In some embodiments, the one or more AECs comprise one or more low pressure AECs, one or more high-pressure AECs, or any combination thereof. In some embodiments, the one or more PEMs comprise one or more low pressure PEMs, one or more high-pressure PEMs, or any combination thereof. In some embodiments, the electrolysis unit comprises one or more low pressure AECs and one or more one or more low pressure PEMs or any combination thereof. In some embodiments, the electrolysis unit comprises one or more low pressure AECs, one or more high-pressure AECs, and one or more one or more high-pressure PEMs, or any combination thereof.
In some embodiments, the electrolysis unit comprises one or more high-pressure AECs and one or more one or more high-pressure PEMs, or any combination thereof. As used in this context, “low pressure” means atmospheric pressure or less than or equal to 10 barg, and “high pressure” means greater than or equal to 10 barg, greater than or equal to 20 barg, greater than or equal to 30 barg, and/or less than or equal to 40 barg, less than or equal to 60 barg, less than or equal to 80 barg, and/or less than or equal to 100 barg. In the electrolysis unit, electricity and a water feed stream are reacted to form hydrogen and oxygen product streams.
Reaction conditions with respect to electrolysis reactants include, but are not limited to, pressure, temperature, and composition of reactants.
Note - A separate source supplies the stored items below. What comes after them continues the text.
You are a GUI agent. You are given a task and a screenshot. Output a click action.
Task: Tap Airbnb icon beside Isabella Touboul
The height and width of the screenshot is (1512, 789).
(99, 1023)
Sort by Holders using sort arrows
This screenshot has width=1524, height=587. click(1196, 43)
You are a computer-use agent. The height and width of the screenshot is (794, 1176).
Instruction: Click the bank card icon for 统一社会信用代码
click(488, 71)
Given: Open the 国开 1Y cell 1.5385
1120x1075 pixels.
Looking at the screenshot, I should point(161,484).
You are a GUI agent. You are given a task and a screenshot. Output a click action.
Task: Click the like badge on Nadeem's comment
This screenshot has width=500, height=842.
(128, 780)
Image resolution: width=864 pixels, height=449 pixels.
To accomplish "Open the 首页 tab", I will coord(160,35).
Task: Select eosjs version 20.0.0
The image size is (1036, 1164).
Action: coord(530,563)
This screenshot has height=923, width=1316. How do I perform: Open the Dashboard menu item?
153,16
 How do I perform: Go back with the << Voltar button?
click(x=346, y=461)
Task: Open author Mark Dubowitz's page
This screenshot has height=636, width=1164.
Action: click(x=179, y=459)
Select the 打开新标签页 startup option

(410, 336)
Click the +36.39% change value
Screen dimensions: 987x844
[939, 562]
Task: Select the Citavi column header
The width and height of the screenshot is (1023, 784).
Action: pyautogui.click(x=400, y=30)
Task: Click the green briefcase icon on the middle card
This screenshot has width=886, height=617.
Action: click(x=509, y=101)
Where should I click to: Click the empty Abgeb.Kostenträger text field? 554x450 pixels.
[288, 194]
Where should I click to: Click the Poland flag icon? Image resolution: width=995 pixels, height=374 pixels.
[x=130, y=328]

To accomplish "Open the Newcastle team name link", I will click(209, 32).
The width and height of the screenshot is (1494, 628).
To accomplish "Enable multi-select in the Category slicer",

In some embodiments, water is fed to the electrolysis apparatus has one or more of: a) a temperature in the range of from 0° C. to 100° C., from 5° C. to 50° C., or from 10° C. to 35° C.; b) a pressure in the range of from 10 kPa to 10,000 kPa, from 50 kPa to 7,000 kPa, or from 100 kPa to 5,000 kPa; c) a water hardness, as measured by electrical conductively in microsiemens per centimeter, in the range of from 0.01 μS/cm to 10 μS/cm, from 0.02 μS/cm to 8 μS/cm, or from 0.05 μS/cm to 5 μS/cm; and a mineral content in the range of from 0.1 mg/L to 20 mg/L, from 1 mg/L to 15 mg/L, or from 2 mg/L to 10 mg/L.
Reaction conditions within the electrolysis apparatus include, but are not limited to, pressure, temperature, and specific energy consumption.
In some embodiments, reaction conditions in the electrolysis apparatus are one or more of: a) a temperature in the range of from 20° C. to 95° C., from 30° C. to 90° C., or from 40° C. to 80° C.; b) a pressure in the range of from atmospheric pressure or less than or equal to 10 barg to 20 barg, 30 barg, 40 barg, 60 barg, 80 barg, or 100 barg; and c) a specific energy consumption in the range of from 3.0 kWh/Nm3 to 6.0 kWh/Nm3, from 3.2 kWh/Nm3 to 5.5 kWh/Nm3, or from 3.5 kWh/Nm3 to 5.3 kWh/Nm3.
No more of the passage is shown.